If you knew your baby was going to choke tonight, what would you do today?

Top Choking Hazards for Babies, how to help them

Sep 22

At Infant CPR, we believe in being prepared. We have seen firsthand how CPR and choking relief training can save lives, and we want all parents and caregivers to have the confidence to step up and act in an emergency situation.

As important as we know training is, however, we also believe strongly in prevention.

(After all, it’s best for everyone if you never have to actually use your CPR or choking relief training, right?)

That’s why we believe in preparation beyond taking our certification courses, like creating a safe sleeping area and making sure your home is “babyproofed” as much as possible.

Something else you can do to prepare is recognizing the top choking hazards for infants and children. Choking is a very serious thing that can cause lasting damage or death to an infant or child. This is why it’s crucial to know common choking hazards so you can eliminate them or keep them out of the baby or child’s reach.

We all may be aware of some of these choking hazards, but some are less obvious things that you may have not thought of before.

Take a look at this list of top choking hazards for infants and children:

Top choking hazards—food items

  • Nuts
  • Raisins
  • Grapes
  • Hot dogs
  • Chips
  • Popcorn
  • Pretzels
  • Gum
  • Candy (hard or sticky/chewy)
  • Cheese
  • Raw vegetables

Top choking hazards—non-food items

1. Small Batteries

Toys often come with small lithium batteries. Batteries are particularly dangerous because they not only pose a choking threat but can cause internal bleeding that will sometimes lead to death. Batteries are a significant safety hazard.

2. Safety Pins
Safety pins are often misplaced and forgotten. They are small enough to lodge in the esophagus and if unhinged, can poke and cause bleeding. Put them away!

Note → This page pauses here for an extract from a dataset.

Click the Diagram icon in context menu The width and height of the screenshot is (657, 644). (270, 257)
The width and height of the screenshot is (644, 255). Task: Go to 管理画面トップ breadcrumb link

3. Legos & Other Small Toys
Families with older children need to be particularly aware of small toys. Train your older child to always clean up his or her toys and keep a watchful eye out for stray Lego pieces.

4. Balloons
A favorite decoration at every birthday party, balloons pose an extreme choking threat. A deflated balloon is easy to swallow and will conform to the shape of the trachea, cutting off airflow and making it almost impossible to dislodge. Pop and throw away your old balloons immediately after the party.

5. Pen Caps
Pen caps are ubiquitous and very easy to lose. It’s a good idea to double check your couch cushions every once in a while. Also, consider moving that junk drawer into a cabinet that is more difficult to reach.

6. Jewelry
Jewelry is small, shiny and irresistible. If your toddler can pull herself upright, it’s time organize your nightstand! No more plopping your earring on the nightstand at the end of the evening. Put them in a drawer or in a hard-to-reach cabinet.

7. Marbles
Marbles look like candy and are perfectly shaped to slip into the esophagus. We recommend that you simply remove toys that involve marbles. The kids can find something else to do!

8. Small Rocks
Do you have gravel? Do your toddlers like to explore outside? If so, scour your landscape for small pebbles that could present a choking hazard.

9. Board Game Pieces
Are you a Settlers of Catan fanatic? Make sure to double-check your table and floors after your epic victory. Those colorful little pieces are perfect toddler bait and are easy to swallow.

10. Refrigerator Magnets
From a toddler’s perspective, refrigerator magnets are like tiny treasures begging to be taste-tested. Don’t overburden your magnets with Aunt May’s extra thick Christmas card. Secure them high above the stretching hands of little toddlers.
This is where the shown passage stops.